Friday, August 31, 2012

SEC: "Verify Means Verify"

As I have blogged about previously, the JOBS Act required the SEC to adopt rules which would permit general solicitation in connection with a Rule 506 private offering made strictly to accredited investors if the issuers "take reasonable steps to verify that purchasers of the securities are accredited investors, using such methods as determined by the [SEC]."

So, of course, securities law practitioners have been anxiously waiting for the SEC to adopt those new rules and clarify what actions an issuer must take to "verify" the accredited investor status of purchasers of its securities in Rule 506 offerings.  

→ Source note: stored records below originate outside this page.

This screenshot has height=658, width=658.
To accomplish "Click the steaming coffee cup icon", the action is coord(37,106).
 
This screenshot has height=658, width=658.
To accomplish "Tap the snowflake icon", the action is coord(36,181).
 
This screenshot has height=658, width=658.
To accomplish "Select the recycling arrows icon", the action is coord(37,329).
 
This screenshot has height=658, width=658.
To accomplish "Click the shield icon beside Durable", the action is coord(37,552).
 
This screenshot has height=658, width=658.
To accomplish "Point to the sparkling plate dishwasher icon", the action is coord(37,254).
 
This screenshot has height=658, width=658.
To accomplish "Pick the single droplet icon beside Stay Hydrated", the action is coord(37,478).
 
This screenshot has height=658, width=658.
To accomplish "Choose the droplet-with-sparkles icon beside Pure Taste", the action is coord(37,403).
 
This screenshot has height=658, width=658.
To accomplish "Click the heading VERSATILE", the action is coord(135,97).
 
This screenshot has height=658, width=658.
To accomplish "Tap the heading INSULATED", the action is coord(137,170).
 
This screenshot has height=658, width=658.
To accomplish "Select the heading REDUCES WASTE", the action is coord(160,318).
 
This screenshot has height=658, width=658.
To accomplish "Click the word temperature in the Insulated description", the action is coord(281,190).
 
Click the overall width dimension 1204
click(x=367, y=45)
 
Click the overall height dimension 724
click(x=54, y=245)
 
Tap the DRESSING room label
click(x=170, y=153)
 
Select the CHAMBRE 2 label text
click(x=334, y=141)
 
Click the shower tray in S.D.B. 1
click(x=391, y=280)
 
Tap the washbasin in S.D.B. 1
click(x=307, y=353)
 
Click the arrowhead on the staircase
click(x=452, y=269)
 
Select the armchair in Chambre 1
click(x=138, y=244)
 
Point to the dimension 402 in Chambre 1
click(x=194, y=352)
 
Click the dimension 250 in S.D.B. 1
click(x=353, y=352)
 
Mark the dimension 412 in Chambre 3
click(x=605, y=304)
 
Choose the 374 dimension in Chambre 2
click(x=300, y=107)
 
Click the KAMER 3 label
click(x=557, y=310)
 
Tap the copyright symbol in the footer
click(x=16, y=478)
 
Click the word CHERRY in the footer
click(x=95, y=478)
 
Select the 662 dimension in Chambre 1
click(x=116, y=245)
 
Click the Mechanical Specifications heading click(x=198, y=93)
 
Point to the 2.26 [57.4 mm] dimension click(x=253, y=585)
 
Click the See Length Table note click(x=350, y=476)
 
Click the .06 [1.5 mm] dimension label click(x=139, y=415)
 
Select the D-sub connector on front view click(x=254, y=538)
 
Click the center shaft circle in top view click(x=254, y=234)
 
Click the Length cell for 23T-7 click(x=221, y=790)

On August 29, the SEC proposed amendments to Rule 506 to implement the changes required by the JOBS Act.  Those proposed amendments are available here.  Under the proposed amendments, the SEC addressed the question of what is required to "verify" accredited investor status by stating that the issuer must "take reasonable steps to verify that purchasers of securities sold in any offering under this § 230.506(c) are accredited investors."  The SEC's proposing Release explains that "reasonableness" "would be an objective determination, based on the particular facts and circumstances of each transaction."  The determination would include the following factors:
  • the nature of the purchaser and the type of accredited investor that the purchaser claims to be;
  • the amount and type of information that the issuer has about the purchaser; and
  • the nature of the offering, such as the manner in which the purchaser was solicited to participate in the offering, and the terms of the offering, such as a minimum investment amount.
In short, the SEC is saying "verify means verify."

Fortunately, the Release goes on to provide quite a bit of helpful commentary describing different types of accredited investors and how an issuer might verify their status.  For example, an issuer could verify the status of an investor who claims to be an accredited by virtue of the fact that he is a registered broker-dealer by going to FINRA's BrokerCheck website.  The Release acknowledges that verifying the status of a natural person who claims to meet the net worth or annual income test for accredited investor might be more challenging.  Among other possible verification methods, the Release suggests that one or more private companies might get into the business of providing accredited investor certifications upon which an issuer might be able to reasonably rely for more difficult determinations.

Wednesday, August 22, 2012

Praise for NVCA Model VC Legal Documents

One of my favorite resources for venture capital transactions is the National Venture Capital Association's (NVCA) Model Legal Documents, which are available here.

I feel the same way about model legal documents that Irwin M. "Fletch" Fletcher feels about file cabinets, as he told us in the 1989 classic film, Fletch Lives:  "I love them when they're unlocked, neatly organized and tell me exactly what I wanna know."

Well, no model legal document is as terrific as Fletch's model file cabinet, but the NVCA model forms have an amazing amount of information and commentary on venture capital terms.  They are "unlocked" in that they are freely available to the public at NVCA's website (www.nvca.org).  They are certainly neatly organized.  Whether or not they tell you exactly what you "wanna know" of course depends upon the specifics terms of your particular deal.

The NVCA model legal documents attempt to reflect "best practices" from both the West Coast and the East Coast and include the following typical VC documents:
  • Term Sheet
  • Stock Purchase Agreement
  • Certificate Of Incorporation
  • Investor Rights Agreement
  • Voting Agreement
  • Right of First Refusal and Co-Sale Agreement
  • Management Rights Letter
  • Indemnification Agreement
  • Model Legal Opinion

Monday, August 6, 2012

JOBS Act article in Texas Lawyer

Regular readers of this blog will know that I am very interested in the Jumpstart Our Business Startups (JOBS) Act.  The JOBS Act represents probably the most significant change to the US securities laws since I began practicing law in 1998.  The JOBS Act should make it easier for many business to raise capital in the public and private markets.

Today, the Texas Lawyer published an article that I wrote about the JOBS Act, which is available here.  The article was part of their Special Report on Banking and Finance.

Thursday, August 2, 2012

Jason Villalba, Republican for Texas House

How many times have you said, "The world would be a better place if it was run by corporate and securities lawyers"?  Okay, probably not that often.  But the State of Texas could certainly benefit by adding one such person to the Texas House.

One of my best friends and one of the top corporate and securities lawyers around, Jason Villalba, has just won the Republican Party primary for the Texas House District 114 (which includes North Dallas, Preston Hollow, Lake Highlands, etc.).  

If elected, Jason will be a huge asset to the State of Texas in Austin.  Congratulations, Jason, and good luck in November!